Start of DATA
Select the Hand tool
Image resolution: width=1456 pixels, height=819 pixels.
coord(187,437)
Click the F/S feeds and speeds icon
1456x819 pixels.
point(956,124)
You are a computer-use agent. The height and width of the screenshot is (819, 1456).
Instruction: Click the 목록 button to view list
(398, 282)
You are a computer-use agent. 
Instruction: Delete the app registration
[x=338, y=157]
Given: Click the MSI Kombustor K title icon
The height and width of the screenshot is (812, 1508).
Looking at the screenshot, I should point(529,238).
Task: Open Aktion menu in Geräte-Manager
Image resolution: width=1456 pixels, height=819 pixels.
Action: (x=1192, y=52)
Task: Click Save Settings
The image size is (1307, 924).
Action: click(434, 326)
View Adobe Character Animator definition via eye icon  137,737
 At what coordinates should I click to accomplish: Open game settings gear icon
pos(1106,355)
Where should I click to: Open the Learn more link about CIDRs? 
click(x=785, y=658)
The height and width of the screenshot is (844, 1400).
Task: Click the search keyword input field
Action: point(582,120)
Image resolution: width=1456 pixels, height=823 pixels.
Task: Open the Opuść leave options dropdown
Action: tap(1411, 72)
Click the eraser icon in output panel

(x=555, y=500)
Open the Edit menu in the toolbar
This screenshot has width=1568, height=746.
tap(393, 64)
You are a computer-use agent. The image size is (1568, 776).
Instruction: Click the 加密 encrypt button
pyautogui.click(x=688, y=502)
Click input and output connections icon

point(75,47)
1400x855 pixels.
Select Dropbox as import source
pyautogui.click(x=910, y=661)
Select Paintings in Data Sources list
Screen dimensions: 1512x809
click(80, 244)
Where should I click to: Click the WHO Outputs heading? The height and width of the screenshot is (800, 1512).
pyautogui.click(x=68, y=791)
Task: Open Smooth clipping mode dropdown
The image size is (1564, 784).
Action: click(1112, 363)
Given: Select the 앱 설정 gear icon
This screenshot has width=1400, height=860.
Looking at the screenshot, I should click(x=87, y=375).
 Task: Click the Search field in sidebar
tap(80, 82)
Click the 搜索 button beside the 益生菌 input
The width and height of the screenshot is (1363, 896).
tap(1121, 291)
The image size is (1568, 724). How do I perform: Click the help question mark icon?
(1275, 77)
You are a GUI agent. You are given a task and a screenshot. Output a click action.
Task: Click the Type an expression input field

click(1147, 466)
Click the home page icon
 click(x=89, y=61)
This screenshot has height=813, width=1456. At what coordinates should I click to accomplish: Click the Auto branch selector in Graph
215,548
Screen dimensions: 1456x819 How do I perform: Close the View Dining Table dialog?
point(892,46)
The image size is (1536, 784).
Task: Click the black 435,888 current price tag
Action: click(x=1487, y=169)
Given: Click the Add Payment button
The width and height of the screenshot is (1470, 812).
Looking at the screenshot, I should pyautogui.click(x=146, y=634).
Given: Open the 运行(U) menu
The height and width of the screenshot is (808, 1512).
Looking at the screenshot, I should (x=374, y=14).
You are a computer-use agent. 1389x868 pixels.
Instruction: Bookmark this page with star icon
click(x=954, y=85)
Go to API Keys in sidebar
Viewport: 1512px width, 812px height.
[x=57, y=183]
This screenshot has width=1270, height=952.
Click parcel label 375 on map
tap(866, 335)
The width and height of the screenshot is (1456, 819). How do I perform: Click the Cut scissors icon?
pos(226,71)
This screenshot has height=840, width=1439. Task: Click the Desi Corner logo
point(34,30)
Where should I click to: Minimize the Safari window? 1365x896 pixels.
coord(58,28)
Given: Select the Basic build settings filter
End of DATA
**ASSIGNMENT**
Where a line in the material above holds "agent", copy that line.

**THE COMPLETED TASK**
You are a computer-use agent. The height and width of the screenshot is (819, 1456).
You are a computer-use agent. 
You are a computer-use agent. The image size is (1568, 776).
You are a GUI agent. You are given a task and a screenshot. Output a click action.
You are a computer-use agent. 1389x868 pixels.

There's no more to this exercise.